Phillips kicked off the fall contemporary art auctions in London this week with a respectable £16.5 million sale that set eight new artist records—for Fischli & Weiss, Rashid Johnson, Billy Childish, Matias Faldbakken, and others.
At the two-part event, which took place last night and this afternoon, crumpled, dirtied and ashy-colored canvases abounded. Abstract painter Ryan Sullivan, for one, sold a rippling latex canvas done in earth tones that resemble a topographical map for £98,500—just eking past his previous auction record.
Meanwhile, a smudged white painting by Oscar Murillo raced past its £20,000-£30,000 estimate to total £134,500—a feat that has become commonplace for Murillo in recent months and is reminiscent of yesteryear auction star Jacob Kassay (who merely doubled Phillips’s £15,000 low estimate for one of his signature silver monochromes). A chromatic gray painting, this time by Gerhard Richter, became the evening’s top lot when upstart dealer Vito Schnabel placed the winning bid of £2.4 million.

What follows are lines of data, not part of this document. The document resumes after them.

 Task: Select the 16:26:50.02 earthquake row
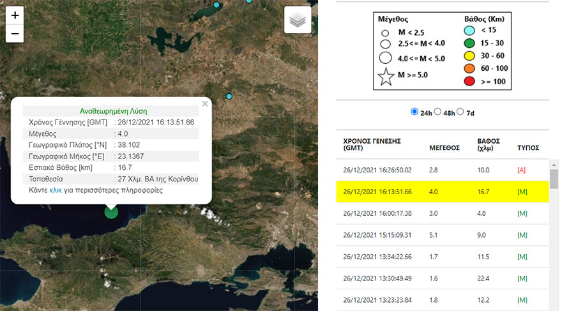439,170
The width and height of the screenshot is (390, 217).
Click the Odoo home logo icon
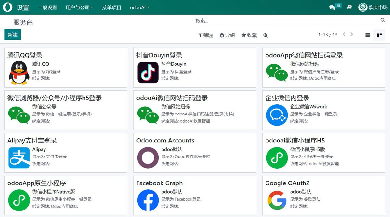7,7
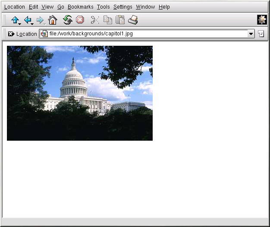The height and width of the screenshot is (227, 270).
Task: Click the Cut scissors icon
Action: (x=95, y=20)
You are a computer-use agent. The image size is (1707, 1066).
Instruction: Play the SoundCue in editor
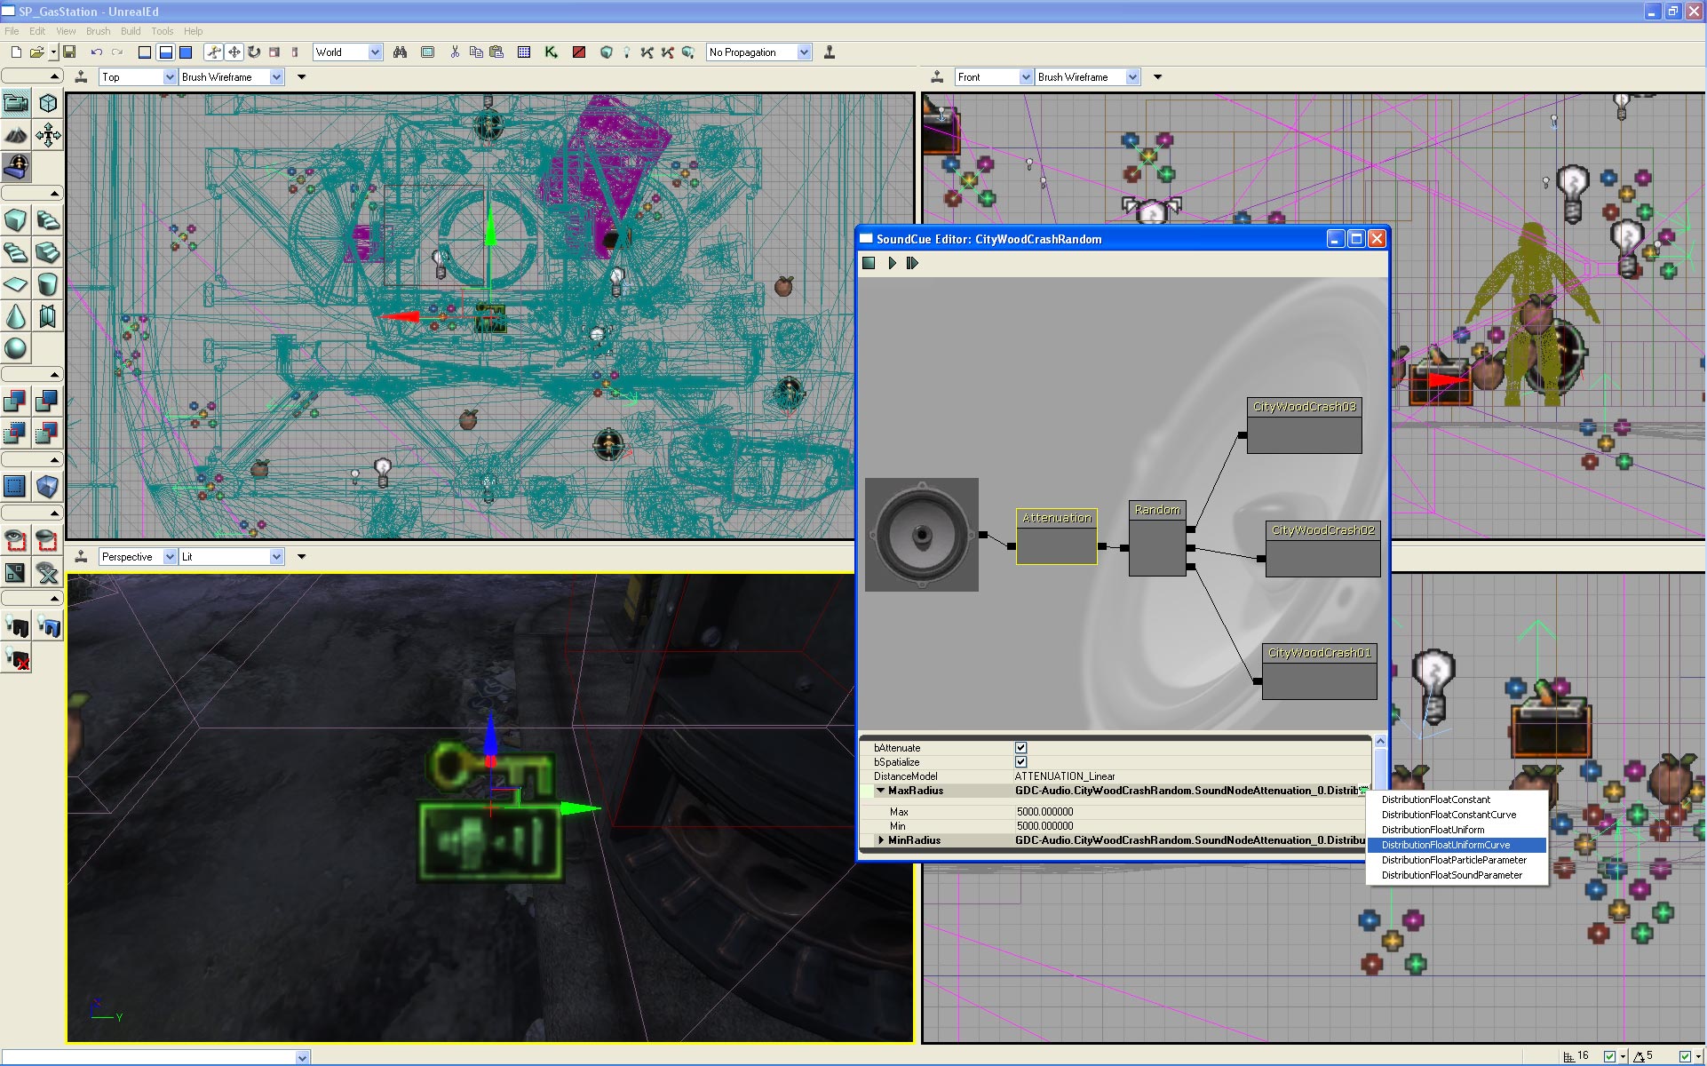(892, 263)
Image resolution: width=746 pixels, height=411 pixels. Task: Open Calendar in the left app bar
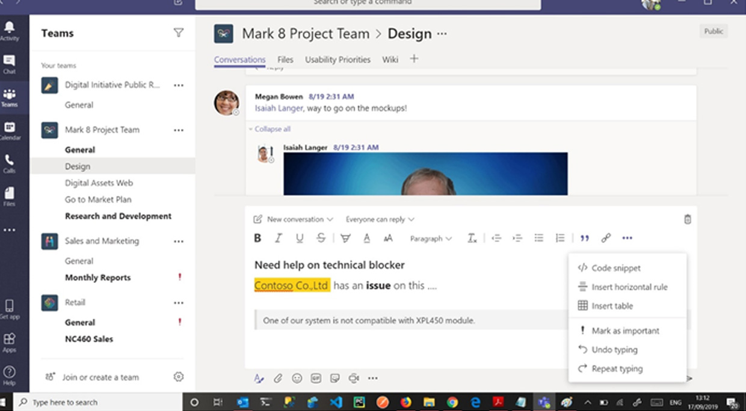coord(9,130)
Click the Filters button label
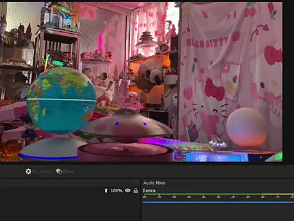This screenshot has width=294, height=221. (68, 172)
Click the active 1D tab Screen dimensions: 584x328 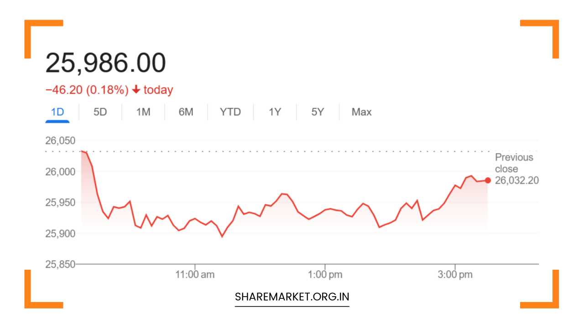coord(57,112)
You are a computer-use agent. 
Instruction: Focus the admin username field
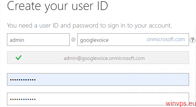38,40
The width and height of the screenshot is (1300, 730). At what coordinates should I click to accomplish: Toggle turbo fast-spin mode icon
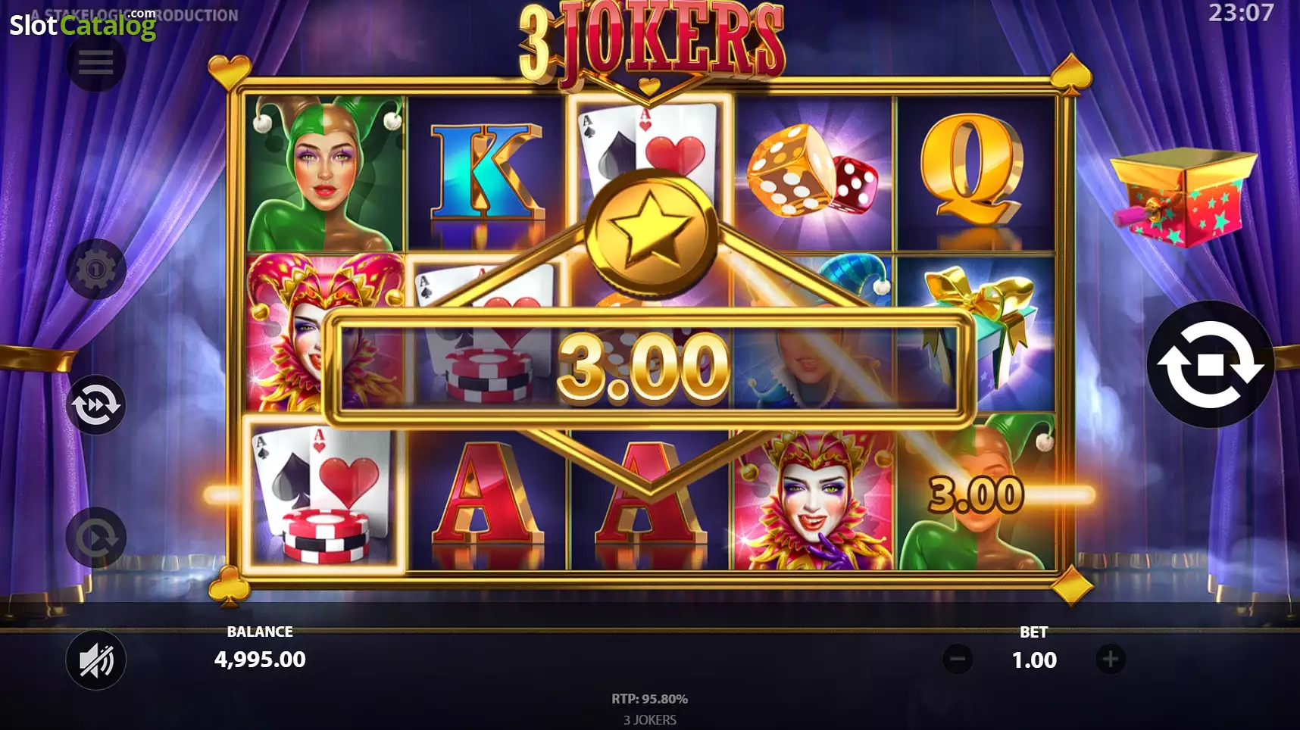95,405
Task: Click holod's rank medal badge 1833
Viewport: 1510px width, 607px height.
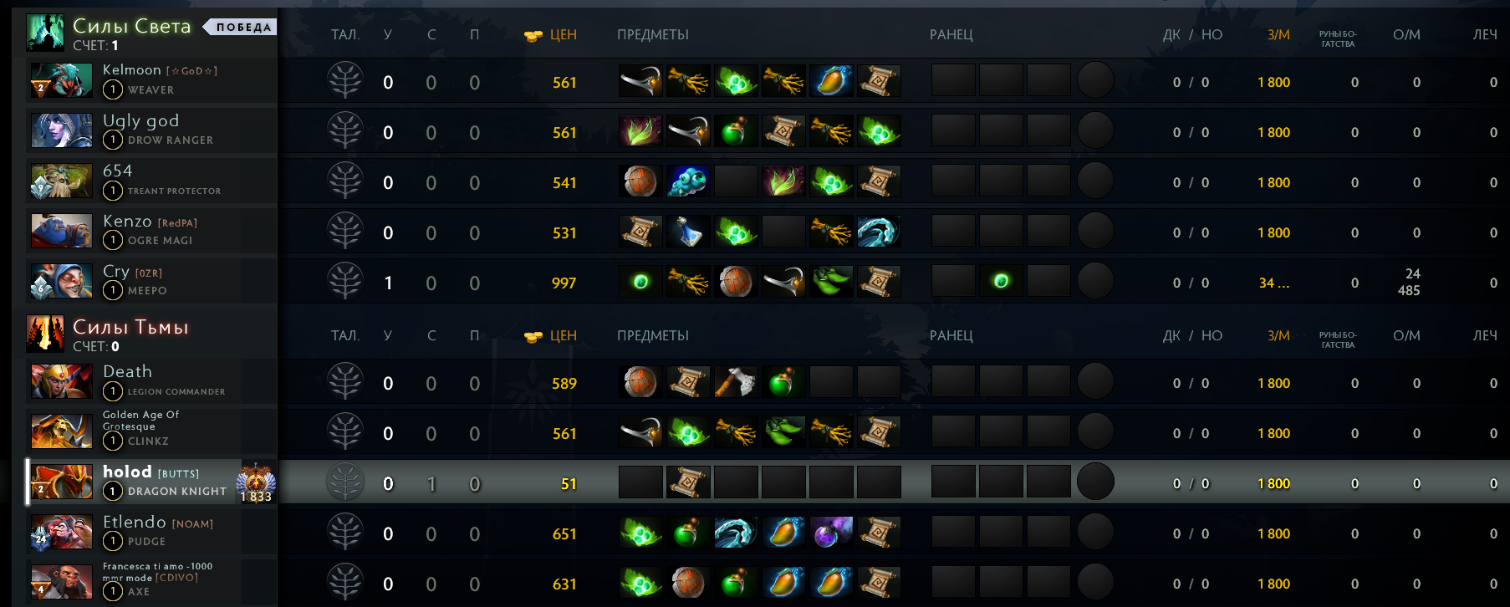Action: (256, 482)
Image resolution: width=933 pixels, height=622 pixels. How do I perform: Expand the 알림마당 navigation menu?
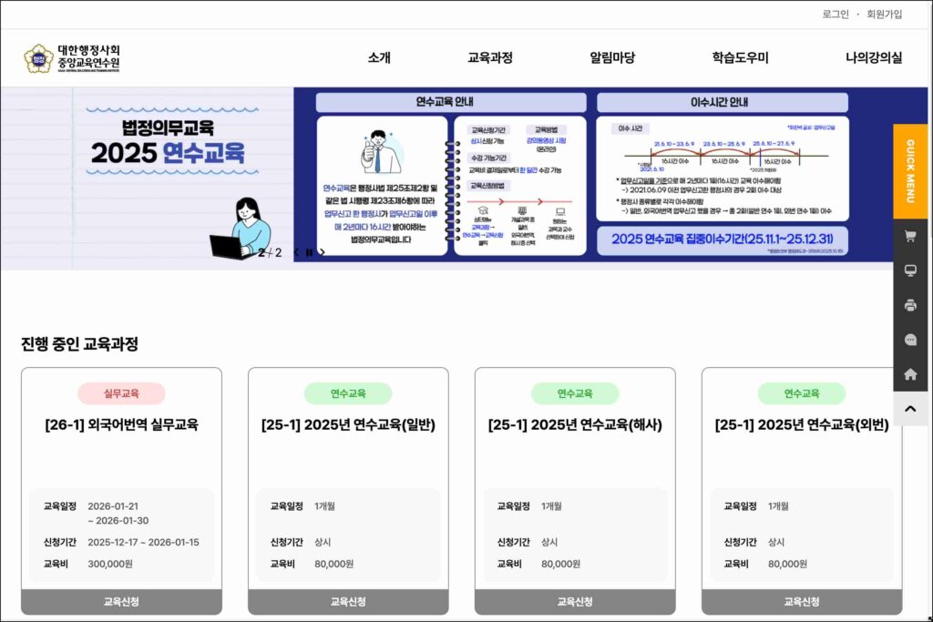tap(612, 58)
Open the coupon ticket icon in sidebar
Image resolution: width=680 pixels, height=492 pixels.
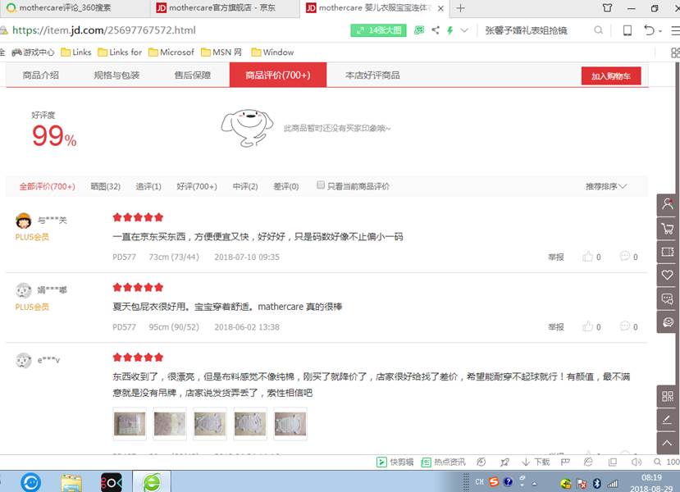668,251
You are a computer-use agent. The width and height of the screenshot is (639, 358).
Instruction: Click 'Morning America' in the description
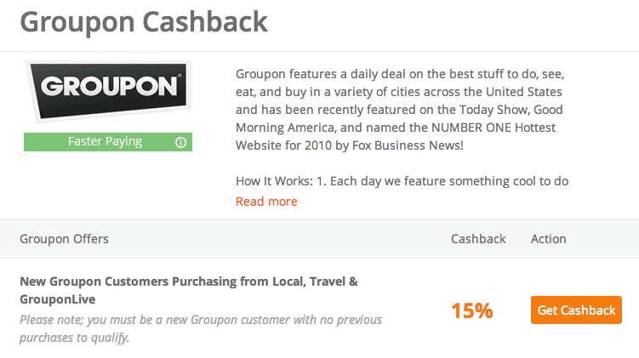point(274,128)
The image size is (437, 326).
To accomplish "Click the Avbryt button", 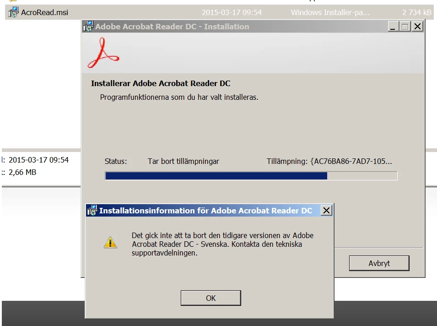I will (379, 263).
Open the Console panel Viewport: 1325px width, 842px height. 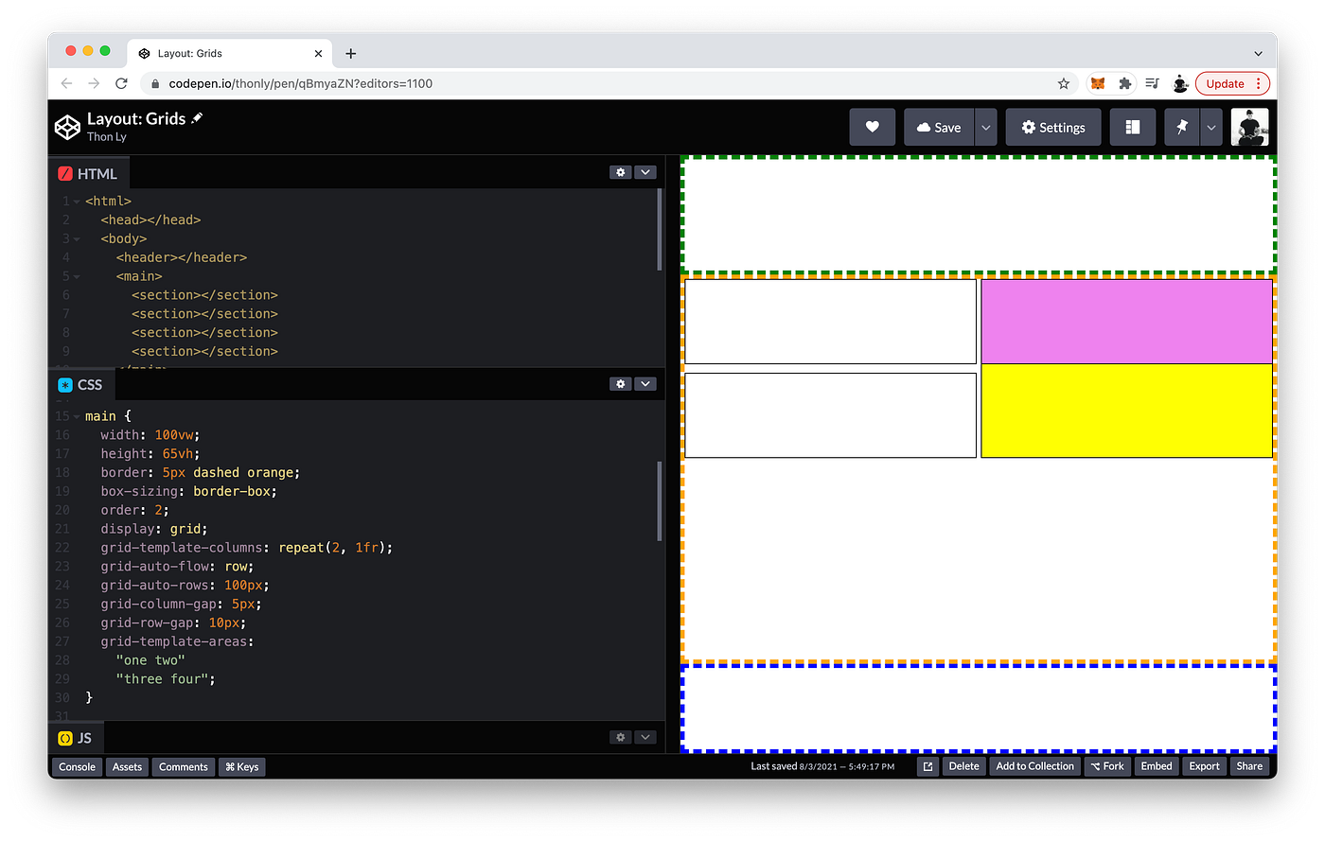[x=76, y=766]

A few figurative sculptures surpassed expectations as well. Catalan artist Jaume Plensa’s human form built from small steel letters doubled its estimate to reach £194,500 today, and the Swiss duo Fischli & Weiss’s plaster sculpture of a stewardess equally surpassed expectations with its £290,500 total, making it the top lot of the day. But the real highlight for the pair came last night, when Phillips set a new artist record with the sale of their absurdist raft of objects, including a brood of suckling piglets, for £602,500.
The other artist records came in for Rashid Johnson's large-scale sculptural composition Sun Goddess, selling for £122,500; Faldbakken's black tape-on-canvas, Untitled, 2009, for £56,250; Hugh Scott-Douglas's cyan-blue printed monochrome, for £27,500; Dan Rees's triptych of splattered modeling clay on wood, for £74,500; Gelitin's chaotic, childlike plasticine tableau from 2008, for £27,500; and Childish's 2007 painting Man in a landscape - North Beach San Franscisco, for £23,750.